**TASK INSTRUCTIONS:**
A) List every item Michele Norris says was placed with the chair at the ceremony, as described in the news excerpt about Michele Norris and her son Jeremy.
B) Write the next few paragraphs of the news excerpt about Michele Norris and her son Jeremy, picking up after its final quotation.

**EXTRACTED TEXT:**
== Segment start ==
SPOTSYLVANIA, Va. -- Michele Norris can still see her son, Jeremy, sitting on the couch with his sisters -- laughing as the siblings constantly quote whichever comedy they happen to be watching.

She can hear him say, "Hollywood out" at the end of phone calls from the desert -- after listening to the avid NASCAR fan boast about his role as lead driver on missions involving seeking out Improvised Explosive Devices just outside Baghdad.

She is affected by the charm he was known for by those with whom he was the closest -- cracking a smile while remembering a joke he told years ago or welling up with pride at that mention of the military decorations he earned, of the lives he changed for the better.

But the mother also remembers the ceremony meant to be her son's homecoming from a tour at war -- how Jeremy wasn't there with arms extended.

"They had a chair with the rifle and the gun and the boots," she said, wiping tears from her eyes. "That was hard. Yeah. That was a hard one."
== Segment end ==
**DATA BLOCK:**
== Segment start ==
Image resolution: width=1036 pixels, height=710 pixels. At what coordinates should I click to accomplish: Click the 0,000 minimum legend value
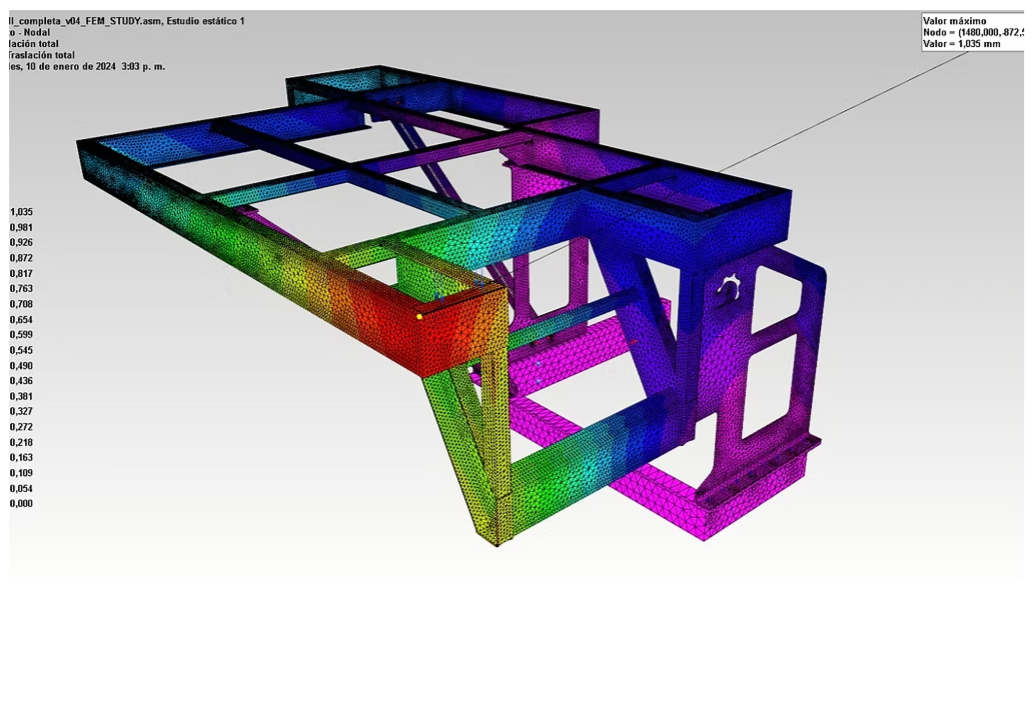tap(21, 504)
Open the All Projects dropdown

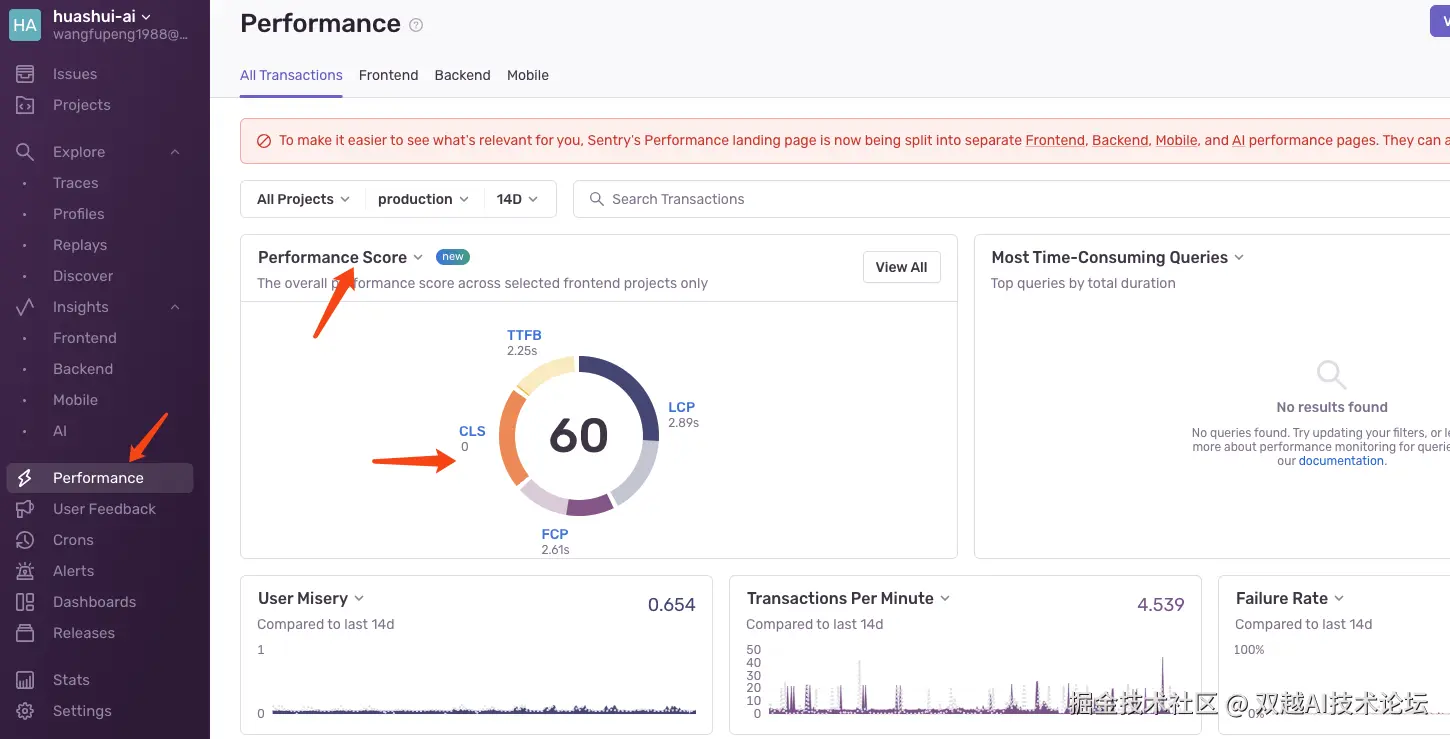pyautogui.click(x=303, y=199)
== Segment end ==
**SOLVED TASKS:**
A)
the rifle
the gun
the boots

B)
More than four years after Jeremy was killed when an IED erupted underneath the vehicle he was commanding at the front of a convoy, Michele still talks about him as if he never fell.

And the man he was -- at 20 -- still drives her to be something more than ordinary.

So on the eve of the anniversary of his death, she lifted the hand donning a black killed in action bracelet that bears his name to swear her commitment to the cause of freedom he gave his life for.

And within the next few weeks, she will report to Seymour Johnson Air Force Base to begin her mission as a member of the 916th Air Refueling Wing.

"As he got older, this is what he wanted to do. He wanted to serve his country. He wanted to make a footprint on the world," Michele said. "He wanted to be out there -- out front. He wanted to be able to change something. He said, 'Change the world.'"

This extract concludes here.